Mr. Chairman, thank you for holding this important hearing. I appreciate the role the National Park Service plays in protecting and caring for our nation’s cherished natural and cultural resources and for the important educational and recreational opportunities they provide for all Americans.
Vendors play a key role in providing visitor services. They offer a wide range of recreational and retail services while helping to generate more than $1.2 billion annually in revenue for the federal government.
Vendors also employ more than 25,000 workers and drive economic growth in the communities surrounding the Parks.

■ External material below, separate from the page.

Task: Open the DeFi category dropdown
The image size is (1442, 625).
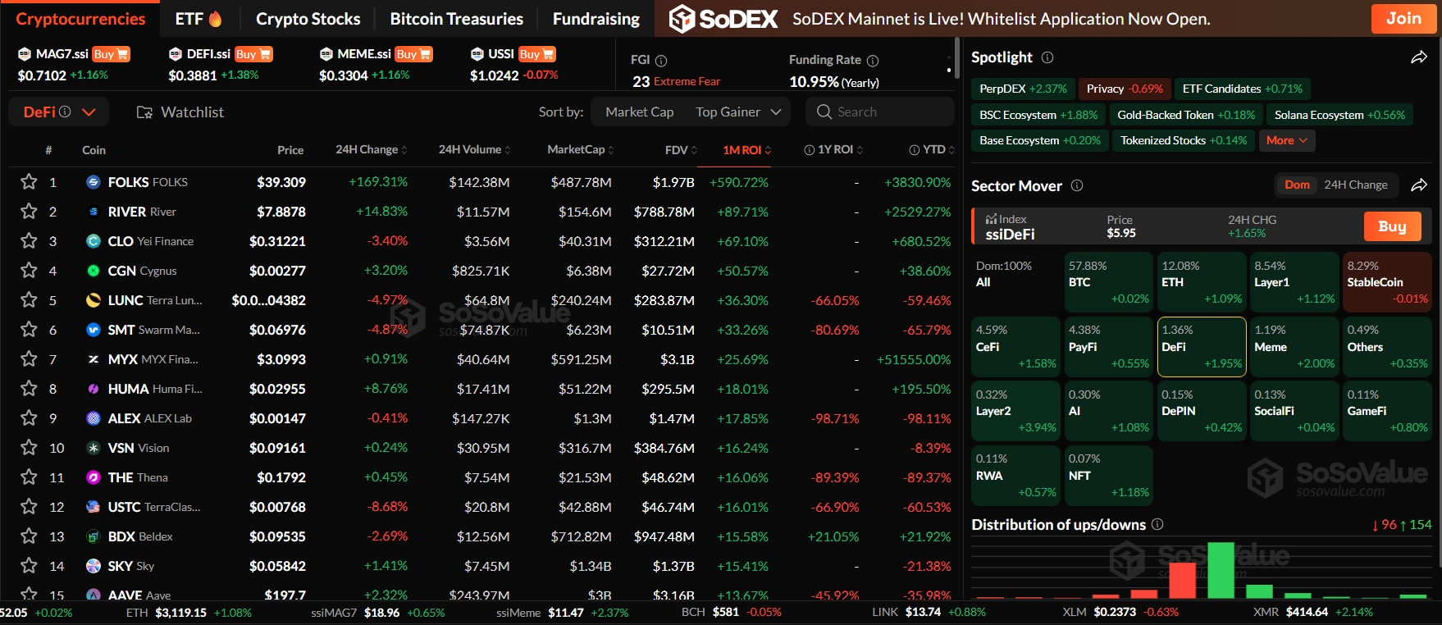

I understand that the public is demanding more recreational and cultural opportunities during their visits to National Parks. I also understand that vendors are ready, willing and able to provide these additional visitor services, but they have encountered some barriers.
Today, we will examine some of the challenges faced by the National Park Service and vendors in providing the best visitor experiences to our parks. Those challenges include: a rigid contracting process; contracts which create negative cash flow for vendors; and the Park Service’s failure to meet public demand for more services.
The Park Service plays an important economic and recreational role in my district – the US Virgin Islands. On the island of St. John, the Virgin Islands National Park covers approximately 60% of the island and includes the Cinnamon Bay Resort & Campground located inside of the national park.
Under a new concession agreement reached last fall between the Park Service and Redwood Company, the Campgrounds are currently undergoing extensive renovations that includes eliminating “bare” sites and installing “eco” tents. The original plan called for 64 “eco” tents but after public opposition, that was reduced to 55. My office has received several complaints regarding the relocation of “bare” site camping and the high cost and quality of the new “eco” tents. This is an example of how improvements at park sites can lessen and not improve on the visitor experience at National Parks.
Although the Park Service has made great improvements in its contracting process in recent years, more work can and should be done. After the Park Service held its Centennial celebration in 2017, we must ensure that the very best services are provided for the 280 million visitors that our National Parks attract each year, and the best way to do that is by improving the contracting process with greater cooperation between the Park Service and vendors.
I look forward to hearing from the witnesses as we explore possible solutions that can drive progress in this issue.